In my adult years, spent in myriad cultures and regions, my politics became more liberal. Because of my fortunate childhood, this liberalism was one of growth, not of rebellion. It is not rebellion against the childhood-taught faith I continue to practice.

I remember a song we children sang in loud abandonment: “Jesus loves the little children, all the children of the world. Red and yellow, black and white; Jesus loves the children of the world.”

On the wall of our Sunday school room was a picture of Jesus walking joyously with those children—red, yellow, black, and white.

My childhood church no doubt included people we would call racist. Certainly the majority held, I’m sure, quite conservative beliefs. Over time, Jesus’ teachings, if taught sincerely, may not necessarily lead to political liberalism. They certainly will result, however, in a repudiation of hatred.

Where the Light Fell

When the author Philip Yancey was a baby, his father contracted polio and died. Today, few Americans give thought to that horrible disease, arriving without any seeming purpose, crippling some, killing others.

Yancey doesn’t remember his father’s death. He only learned as a young man of his parents’ decision to remove his father from the hospital and its life saving equipment “against medical advice.” The couple had planned to be missionaries. They believed God would heal Yancey’s father so the couple could carry out what they believed to be their mission.

When the father died instead, Yancey’s mother dealt with this crisis of faith by offering up her two sons to be missionaries in the couple’s place. Yancey comes to realize: “My brother and I are the atonement to compensate for a fatal error in belief.”

Yancey’s book is the story of the sons’ journeys through this awful blood sacrifice. His brother, a talented young man, chose a devastating route out of the destiny his mother planned for him.

Yancey also fought against the legalistic straight jacket placed on him by his mother and some of the churches and colleges he attended. He began his own study of books and writings that opened both his mind and his spirit. He fell in love and knew a joy he had never known before.

Unexpectedly, in a college prayer meeting, he opens up and actually prays—at first defiantly against a God he doesn’t care for—but something happens. His honest prayer begins what is perhaps his first true experience of God’s grace.

Yancey’s story (Where the Light Fell) and his other writings bridge the gap felt by many who struggle within legalistic churches that too often have failed to understand what Jesus lived and taught.

 

The Dilemma of Having Convictions and Acting Stupid

“Generally speaking, I like the people in favor of abortion better than I like the ones against it, but I`m on the side of the people against it.”
—Andy Rooney, Chicago Tribune, 1985

In his thought-provoking book, Vanishing Grace; Whatever Happened to the Good News?
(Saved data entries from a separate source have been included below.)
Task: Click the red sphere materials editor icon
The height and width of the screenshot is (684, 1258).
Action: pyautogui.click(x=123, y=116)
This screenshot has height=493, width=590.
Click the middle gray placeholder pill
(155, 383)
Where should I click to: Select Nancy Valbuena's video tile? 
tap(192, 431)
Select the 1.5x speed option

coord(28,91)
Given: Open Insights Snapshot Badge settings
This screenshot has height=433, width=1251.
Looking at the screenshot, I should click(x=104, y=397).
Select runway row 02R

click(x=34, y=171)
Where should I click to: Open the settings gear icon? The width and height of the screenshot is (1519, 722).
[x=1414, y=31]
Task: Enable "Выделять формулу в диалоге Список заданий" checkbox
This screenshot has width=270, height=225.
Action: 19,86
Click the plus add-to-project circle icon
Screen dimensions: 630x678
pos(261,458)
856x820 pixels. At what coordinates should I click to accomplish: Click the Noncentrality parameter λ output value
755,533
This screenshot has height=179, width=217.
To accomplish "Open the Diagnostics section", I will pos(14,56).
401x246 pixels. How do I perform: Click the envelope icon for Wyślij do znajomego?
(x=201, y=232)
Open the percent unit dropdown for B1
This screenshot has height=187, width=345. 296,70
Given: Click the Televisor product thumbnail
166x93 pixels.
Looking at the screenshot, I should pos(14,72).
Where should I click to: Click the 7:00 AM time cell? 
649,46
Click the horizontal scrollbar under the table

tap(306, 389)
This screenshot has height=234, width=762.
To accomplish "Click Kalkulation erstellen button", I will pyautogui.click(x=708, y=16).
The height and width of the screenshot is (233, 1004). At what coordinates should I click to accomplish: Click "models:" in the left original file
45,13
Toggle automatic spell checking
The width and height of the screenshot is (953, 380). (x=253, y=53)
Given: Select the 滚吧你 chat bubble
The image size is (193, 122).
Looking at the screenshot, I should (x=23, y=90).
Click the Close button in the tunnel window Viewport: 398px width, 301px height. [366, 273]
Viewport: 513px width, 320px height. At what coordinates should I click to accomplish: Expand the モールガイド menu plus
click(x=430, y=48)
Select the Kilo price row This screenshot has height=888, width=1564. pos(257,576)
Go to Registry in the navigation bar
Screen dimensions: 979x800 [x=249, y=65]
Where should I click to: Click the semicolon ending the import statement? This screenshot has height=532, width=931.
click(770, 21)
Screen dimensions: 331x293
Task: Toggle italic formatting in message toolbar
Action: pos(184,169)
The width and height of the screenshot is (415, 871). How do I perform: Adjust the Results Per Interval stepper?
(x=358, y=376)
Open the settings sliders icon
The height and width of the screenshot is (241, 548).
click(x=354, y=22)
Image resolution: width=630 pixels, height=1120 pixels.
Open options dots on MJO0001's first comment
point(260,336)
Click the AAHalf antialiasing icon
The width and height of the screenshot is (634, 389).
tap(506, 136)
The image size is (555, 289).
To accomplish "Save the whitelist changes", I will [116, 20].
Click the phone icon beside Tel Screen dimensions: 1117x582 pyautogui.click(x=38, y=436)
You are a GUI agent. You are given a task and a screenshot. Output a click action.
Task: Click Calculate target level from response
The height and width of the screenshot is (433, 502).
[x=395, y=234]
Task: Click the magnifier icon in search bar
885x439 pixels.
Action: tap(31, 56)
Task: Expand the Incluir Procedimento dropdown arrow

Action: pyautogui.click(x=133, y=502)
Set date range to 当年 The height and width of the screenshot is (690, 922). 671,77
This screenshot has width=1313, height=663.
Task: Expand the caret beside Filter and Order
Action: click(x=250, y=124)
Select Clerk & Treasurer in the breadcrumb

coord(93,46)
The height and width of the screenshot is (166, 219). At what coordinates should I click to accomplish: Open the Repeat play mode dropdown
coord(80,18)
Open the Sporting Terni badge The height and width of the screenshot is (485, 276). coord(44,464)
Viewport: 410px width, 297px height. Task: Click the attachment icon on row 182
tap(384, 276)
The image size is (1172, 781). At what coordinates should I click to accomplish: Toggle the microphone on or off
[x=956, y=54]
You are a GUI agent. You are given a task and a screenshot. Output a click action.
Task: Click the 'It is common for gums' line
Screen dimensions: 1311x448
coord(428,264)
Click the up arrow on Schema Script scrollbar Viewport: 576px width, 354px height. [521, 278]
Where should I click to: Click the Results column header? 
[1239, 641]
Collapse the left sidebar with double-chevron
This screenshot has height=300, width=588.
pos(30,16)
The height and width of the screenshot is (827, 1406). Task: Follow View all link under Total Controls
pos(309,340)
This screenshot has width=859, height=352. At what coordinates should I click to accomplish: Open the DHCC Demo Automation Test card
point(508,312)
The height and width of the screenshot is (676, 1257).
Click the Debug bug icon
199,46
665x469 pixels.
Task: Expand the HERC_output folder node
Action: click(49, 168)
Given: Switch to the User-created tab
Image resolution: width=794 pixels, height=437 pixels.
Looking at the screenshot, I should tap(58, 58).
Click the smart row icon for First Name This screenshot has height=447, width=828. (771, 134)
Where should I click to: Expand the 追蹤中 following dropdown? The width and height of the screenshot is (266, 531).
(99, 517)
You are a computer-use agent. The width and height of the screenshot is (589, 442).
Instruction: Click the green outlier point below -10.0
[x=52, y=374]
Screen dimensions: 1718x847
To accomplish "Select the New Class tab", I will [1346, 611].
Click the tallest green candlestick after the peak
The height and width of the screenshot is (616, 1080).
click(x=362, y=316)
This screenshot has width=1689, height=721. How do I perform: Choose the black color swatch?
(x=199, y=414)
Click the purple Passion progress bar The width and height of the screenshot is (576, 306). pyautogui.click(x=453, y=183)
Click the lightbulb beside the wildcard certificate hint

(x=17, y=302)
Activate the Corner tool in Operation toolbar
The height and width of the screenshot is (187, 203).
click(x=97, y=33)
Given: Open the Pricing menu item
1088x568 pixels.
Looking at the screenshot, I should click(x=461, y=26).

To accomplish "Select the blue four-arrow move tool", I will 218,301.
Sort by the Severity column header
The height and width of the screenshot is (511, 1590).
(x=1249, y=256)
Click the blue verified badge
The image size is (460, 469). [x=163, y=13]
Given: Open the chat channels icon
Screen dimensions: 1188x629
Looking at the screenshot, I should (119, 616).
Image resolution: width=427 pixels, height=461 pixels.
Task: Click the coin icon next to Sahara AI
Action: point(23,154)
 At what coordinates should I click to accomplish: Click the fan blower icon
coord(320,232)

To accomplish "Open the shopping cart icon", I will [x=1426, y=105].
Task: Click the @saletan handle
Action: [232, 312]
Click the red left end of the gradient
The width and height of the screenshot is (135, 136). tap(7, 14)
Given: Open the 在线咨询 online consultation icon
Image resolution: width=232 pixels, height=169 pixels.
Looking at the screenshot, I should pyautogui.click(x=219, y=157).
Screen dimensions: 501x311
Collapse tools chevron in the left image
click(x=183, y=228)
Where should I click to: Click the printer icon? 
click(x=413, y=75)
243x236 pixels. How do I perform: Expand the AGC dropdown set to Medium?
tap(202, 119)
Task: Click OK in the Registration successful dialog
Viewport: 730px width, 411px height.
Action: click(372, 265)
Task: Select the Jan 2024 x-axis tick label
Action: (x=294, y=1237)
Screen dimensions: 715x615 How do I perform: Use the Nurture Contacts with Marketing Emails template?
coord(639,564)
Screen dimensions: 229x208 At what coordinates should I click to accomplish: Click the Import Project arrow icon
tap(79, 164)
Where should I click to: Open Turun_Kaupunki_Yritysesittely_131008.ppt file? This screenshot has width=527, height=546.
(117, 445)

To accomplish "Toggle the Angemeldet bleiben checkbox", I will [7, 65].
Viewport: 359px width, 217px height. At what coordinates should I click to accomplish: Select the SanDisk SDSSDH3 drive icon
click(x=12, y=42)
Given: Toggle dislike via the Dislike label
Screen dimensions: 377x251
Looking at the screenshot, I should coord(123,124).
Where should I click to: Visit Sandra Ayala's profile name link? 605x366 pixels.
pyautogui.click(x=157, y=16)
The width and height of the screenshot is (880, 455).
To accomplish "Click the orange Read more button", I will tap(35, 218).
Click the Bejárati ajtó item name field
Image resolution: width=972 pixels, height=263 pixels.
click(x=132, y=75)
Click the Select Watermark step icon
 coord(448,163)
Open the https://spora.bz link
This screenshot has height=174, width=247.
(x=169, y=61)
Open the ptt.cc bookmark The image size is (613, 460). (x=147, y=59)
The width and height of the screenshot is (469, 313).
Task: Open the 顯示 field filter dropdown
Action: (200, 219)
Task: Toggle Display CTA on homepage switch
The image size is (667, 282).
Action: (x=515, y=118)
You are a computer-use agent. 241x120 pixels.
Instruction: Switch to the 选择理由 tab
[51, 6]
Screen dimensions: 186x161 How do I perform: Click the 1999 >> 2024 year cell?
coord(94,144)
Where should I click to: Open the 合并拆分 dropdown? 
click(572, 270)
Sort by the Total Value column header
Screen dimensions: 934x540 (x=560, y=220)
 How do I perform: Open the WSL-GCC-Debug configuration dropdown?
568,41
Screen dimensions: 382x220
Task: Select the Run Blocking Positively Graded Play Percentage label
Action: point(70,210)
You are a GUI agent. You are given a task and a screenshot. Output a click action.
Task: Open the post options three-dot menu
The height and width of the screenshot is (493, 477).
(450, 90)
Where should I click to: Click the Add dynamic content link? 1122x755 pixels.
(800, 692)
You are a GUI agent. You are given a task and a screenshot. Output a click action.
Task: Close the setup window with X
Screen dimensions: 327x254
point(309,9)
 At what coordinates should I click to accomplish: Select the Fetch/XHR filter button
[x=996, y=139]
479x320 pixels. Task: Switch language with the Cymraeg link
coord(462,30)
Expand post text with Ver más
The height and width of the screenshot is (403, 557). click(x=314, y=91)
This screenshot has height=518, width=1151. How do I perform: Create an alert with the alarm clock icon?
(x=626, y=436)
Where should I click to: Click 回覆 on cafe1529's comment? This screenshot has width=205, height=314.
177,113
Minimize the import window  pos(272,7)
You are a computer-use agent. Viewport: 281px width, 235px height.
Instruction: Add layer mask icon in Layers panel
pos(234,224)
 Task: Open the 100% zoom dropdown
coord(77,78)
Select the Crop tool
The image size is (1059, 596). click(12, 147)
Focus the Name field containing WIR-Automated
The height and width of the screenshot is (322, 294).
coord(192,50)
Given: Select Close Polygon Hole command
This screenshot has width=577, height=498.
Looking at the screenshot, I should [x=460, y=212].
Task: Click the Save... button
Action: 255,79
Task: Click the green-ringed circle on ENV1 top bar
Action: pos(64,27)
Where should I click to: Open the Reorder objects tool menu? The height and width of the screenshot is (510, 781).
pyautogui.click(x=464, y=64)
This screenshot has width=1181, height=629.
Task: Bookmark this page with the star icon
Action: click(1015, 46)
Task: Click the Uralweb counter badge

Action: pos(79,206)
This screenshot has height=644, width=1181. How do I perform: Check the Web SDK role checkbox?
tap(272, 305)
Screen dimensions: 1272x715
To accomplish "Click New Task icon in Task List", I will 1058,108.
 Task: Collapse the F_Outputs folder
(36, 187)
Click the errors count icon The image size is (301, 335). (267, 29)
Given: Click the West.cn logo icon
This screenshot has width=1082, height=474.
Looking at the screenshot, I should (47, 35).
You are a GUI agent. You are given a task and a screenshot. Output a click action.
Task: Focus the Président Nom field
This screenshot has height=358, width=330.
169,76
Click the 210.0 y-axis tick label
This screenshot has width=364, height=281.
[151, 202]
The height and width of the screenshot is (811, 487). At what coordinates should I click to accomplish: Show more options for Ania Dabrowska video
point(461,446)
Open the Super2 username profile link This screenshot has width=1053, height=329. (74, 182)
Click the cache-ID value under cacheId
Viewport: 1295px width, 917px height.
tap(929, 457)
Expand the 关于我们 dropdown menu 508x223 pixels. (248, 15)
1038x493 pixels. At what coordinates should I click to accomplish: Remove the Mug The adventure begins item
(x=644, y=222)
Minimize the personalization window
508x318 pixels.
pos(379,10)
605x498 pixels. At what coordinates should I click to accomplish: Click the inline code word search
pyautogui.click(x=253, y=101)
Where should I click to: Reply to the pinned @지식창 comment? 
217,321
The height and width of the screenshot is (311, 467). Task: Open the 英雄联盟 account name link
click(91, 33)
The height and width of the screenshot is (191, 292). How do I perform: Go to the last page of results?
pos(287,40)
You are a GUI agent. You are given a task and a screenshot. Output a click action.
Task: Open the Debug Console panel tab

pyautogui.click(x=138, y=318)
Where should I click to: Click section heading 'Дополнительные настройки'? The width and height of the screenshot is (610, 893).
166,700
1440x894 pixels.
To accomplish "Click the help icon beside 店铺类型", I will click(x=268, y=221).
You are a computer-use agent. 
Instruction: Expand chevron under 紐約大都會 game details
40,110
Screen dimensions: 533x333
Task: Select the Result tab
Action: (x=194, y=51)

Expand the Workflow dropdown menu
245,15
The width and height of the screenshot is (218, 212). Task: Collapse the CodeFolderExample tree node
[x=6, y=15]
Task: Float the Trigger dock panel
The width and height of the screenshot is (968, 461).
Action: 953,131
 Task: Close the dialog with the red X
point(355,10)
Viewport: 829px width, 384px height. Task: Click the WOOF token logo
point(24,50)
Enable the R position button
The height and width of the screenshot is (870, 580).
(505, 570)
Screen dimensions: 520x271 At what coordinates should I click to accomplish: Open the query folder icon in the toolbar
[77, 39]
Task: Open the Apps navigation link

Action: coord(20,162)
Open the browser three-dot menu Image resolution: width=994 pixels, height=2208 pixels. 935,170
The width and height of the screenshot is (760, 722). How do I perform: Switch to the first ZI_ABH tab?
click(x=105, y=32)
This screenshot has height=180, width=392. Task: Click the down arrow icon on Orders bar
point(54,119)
Philip Yancey further quotes Rooney: “I’ve decided I’m against abortion . . . But I have a dilemma in that I much prefer the pro-choice to the pro-life people. I’d much rather eat dinner with a group of the former.”

Why did Rooney find so much to dislike among card carrying Christians? In the case of abortion, at least, it didn’t spring from being on the wrong side of an issue that passionately stirs them.

Maybe it’s because Christians sometimes act like spoiled children upset at being replaced by younger siblings. Christian culture is no longer the favored child.

Christians now are asked to explain themselves: How did the South become the Bible Belt even though its pre-Civil War white Christian citizens accepted slavery as God’s will? Why, when slavery was abolished, did they create segregation? Why do some Christians become ballistic over climate change instead of allowing reasonable debate? Spew hatred of gays? Identify so closely with politics that they draw harsh lines against those with different political opinions?

Quoting Yancey again: “The issue is not whether I agree with someone but rather how I treat someone with whom I profoundly disagree.”